Harriet M. Welsch said...

I love Percy. And this is exactly why I so seldom photograph the important stuff. Memory is better than any picture.

Trapunto said...

What a fascinating post!

Sadly, unlike FreshHell, I don't carry the experiences in my head (Europe--poof!), and yet I have a pathological hatred of taking pictures. It's not something I would frame as a virtue, as it is in the Grand Canyon example, because my motives are different. For me it boils down to a perverse urge to preserve (perversely since it's the *opposite* of preservation) the transitory nature of visual perception, not its immediacy. Not liking to have my own picture taken is related; I want to be gone when I'm dead.

Jenny said...

I have this terrible tendency to go to famous places, and it's meant to be this exciting moment, ta-da, here's the thing you've always seen on postcards! But the real thing always ends up looking just like the postcard. When I am on vacation taking pictures, I try not to let myself take pictures of anything I can get a picture of on the internet. So I'll do pictures of small things, or pictures at different angles, but never a postcard picture. (I try. Sometimes things are pretty and I can't resist.) It makes looking back through pictures feel much more like MY vacation, rather than just SOME vacation.

Oh, and I also try not to find out what items museums have before I visit them. That way I will always be surprised.

Jeanne said...

FreshHell, the funny thing is, I love photos because they help me remember events. But yes, my brother--who was at one time a professional photographer--took a photo in Hawaii that looks like every other sunset palm tree photo you've seen on a postcard!

Harriet, I agree, but it helps to have a good memory. My daughter goes over her memories to retain them.

Trapunto, that's what I've always said to myself about not bringing the camera--unlike the mom next to me who is filming it to watch later, I'm really watching this Christmas program right now.

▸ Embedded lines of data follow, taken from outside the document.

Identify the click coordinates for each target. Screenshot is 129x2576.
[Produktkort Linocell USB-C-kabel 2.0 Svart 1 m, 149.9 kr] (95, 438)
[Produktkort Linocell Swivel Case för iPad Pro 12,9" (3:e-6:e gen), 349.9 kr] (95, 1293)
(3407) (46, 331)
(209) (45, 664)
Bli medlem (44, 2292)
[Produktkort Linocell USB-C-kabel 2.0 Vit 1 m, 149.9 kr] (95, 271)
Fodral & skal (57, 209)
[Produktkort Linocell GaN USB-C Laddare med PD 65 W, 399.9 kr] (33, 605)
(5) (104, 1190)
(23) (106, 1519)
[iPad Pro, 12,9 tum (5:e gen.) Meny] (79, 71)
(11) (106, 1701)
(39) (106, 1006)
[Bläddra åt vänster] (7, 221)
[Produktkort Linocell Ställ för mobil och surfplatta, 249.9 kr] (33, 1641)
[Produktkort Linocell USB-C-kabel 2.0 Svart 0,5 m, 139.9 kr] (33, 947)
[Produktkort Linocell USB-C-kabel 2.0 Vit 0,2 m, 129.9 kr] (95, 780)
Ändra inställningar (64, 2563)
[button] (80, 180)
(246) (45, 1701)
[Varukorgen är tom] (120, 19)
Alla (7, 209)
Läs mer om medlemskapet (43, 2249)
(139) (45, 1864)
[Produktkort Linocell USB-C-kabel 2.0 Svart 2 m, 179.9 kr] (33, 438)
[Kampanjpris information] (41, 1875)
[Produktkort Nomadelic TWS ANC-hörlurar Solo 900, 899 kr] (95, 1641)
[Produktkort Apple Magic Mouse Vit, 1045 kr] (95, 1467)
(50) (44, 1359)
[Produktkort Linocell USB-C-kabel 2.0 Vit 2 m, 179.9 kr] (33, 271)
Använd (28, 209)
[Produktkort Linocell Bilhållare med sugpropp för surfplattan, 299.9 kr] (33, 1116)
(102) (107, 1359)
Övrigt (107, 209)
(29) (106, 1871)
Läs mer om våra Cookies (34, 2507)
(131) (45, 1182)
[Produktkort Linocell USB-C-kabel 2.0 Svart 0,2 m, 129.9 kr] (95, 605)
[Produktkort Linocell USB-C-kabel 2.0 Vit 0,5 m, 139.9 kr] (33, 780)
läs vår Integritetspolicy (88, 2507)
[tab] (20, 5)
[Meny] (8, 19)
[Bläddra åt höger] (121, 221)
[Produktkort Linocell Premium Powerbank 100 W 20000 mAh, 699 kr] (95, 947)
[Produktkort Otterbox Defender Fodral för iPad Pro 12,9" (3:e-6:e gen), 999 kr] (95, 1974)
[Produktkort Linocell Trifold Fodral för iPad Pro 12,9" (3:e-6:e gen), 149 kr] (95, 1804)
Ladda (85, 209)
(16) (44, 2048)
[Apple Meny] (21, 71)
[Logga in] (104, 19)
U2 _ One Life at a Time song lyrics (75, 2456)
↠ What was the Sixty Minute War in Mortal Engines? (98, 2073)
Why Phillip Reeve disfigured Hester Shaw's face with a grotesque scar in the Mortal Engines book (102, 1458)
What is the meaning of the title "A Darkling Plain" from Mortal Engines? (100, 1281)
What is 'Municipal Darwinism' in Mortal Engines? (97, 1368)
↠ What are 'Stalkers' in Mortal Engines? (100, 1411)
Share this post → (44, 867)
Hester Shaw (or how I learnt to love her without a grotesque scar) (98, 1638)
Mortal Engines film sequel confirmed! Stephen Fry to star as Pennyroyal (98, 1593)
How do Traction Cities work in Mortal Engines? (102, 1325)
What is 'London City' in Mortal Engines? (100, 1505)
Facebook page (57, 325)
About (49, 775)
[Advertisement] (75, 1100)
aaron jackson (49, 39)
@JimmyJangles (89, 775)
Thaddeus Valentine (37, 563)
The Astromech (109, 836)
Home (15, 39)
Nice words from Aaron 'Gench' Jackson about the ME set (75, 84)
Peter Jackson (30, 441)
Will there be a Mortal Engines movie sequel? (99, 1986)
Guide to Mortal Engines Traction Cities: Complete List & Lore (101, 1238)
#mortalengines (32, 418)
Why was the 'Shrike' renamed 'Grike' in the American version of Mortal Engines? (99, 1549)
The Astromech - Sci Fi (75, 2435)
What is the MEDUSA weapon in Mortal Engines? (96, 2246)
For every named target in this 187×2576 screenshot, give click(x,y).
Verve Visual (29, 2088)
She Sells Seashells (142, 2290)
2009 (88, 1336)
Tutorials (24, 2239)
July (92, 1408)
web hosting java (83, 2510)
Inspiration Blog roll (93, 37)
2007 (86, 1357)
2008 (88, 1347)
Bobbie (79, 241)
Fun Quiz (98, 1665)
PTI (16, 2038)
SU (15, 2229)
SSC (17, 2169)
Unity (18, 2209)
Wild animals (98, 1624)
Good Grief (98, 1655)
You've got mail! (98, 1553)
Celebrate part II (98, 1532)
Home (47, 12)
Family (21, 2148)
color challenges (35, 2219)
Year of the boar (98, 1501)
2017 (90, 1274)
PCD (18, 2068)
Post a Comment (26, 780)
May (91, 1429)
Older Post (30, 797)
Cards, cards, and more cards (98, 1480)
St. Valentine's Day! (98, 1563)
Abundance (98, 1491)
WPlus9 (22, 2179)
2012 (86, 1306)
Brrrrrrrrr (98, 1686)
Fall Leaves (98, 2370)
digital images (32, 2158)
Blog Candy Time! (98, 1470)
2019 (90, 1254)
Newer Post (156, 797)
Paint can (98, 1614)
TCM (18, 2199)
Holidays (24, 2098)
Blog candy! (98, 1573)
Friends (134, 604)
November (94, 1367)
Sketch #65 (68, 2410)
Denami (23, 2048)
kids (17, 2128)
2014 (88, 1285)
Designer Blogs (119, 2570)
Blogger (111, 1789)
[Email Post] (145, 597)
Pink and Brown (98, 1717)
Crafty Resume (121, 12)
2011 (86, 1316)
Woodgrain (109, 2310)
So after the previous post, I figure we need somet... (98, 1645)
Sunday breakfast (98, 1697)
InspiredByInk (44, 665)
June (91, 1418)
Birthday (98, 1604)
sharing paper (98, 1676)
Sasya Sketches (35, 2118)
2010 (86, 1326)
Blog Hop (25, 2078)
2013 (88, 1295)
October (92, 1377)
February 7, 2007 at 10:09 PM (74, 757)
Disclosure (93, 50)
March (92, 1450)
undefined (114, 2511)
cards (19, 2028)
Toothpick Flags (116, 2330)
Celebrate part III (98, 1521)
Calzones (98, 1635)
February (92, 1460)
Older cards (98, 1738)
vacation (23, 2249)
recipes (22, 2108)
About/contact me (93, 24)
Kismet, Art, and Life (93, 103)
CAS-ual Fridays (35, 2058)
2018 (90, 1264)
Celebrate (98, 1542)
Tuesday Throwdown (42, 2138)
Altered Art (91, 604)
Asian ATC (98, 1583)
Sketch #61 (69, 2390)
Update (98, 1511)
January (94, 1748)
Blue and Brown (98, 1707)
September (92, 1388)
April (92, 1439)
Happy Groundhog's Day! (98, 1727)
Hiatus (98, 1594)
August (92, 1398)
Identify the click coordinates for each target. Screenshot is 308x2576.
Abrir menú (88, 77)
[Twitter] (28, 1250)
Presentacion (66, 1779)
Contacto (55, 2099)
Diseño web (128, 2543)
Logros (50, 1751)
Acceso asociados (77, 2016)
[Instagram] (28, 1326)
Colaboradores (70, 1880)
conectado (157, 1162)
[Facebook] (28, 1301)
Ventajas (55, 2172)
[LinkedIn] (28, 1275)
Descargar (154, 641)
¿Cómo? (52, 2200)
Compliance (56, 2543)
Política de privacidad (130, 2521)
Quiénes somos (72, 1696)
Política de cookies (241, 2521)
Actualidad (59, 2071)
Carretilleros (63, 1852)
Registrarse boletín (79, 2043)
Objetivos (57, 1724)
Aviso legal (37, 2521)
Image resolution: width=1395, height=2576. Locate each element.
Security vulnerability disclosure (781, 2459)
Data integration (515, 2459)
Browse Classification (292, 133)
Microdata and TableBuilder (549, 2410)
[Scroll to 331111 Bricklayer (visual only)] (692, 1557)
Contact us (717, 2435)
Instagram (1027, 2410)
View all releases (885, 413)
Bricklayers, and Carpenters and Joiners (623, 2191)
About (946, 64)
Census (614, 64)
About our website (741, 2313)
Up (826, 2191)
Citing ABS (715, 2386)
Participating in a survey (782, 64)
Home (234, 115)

But I don't really understand people who don't like to have their picture taken. My husband isn't wild about it, particularly those photos they take when you enter a tourist place and then you can buy them later--it drives him crazy that I often buy them. The last time we were confronted by such a photographer--at the zoo--he stood there and muttered "steal my soul" which made me laugh and made a good photo. If only Walker hadn't been making a Calvin face.

Jeanne said...

Jenny, I like the idea of not finding out what the museum has, although a decade of living near Washington D.C. made me get over the feeling I ever have to see an entire museum at one time, so I'm known for looking at the postcards in the gift shop at an art museum and dragging everyone back upstairs to see something we missed.

Care said...

This reminds me of a bit of advice I was given before we took a trip to Europe. "Just buy the postcard collections - they are always so much better than any you can take anyway and then when you see the things you can really SEE them and BE there rather than hide behind a camera.."

Jeanne said...

Care, I found that particularly true at Versailles. The postcards show the opulence, and you won't see the details unless you get out from behind a camera.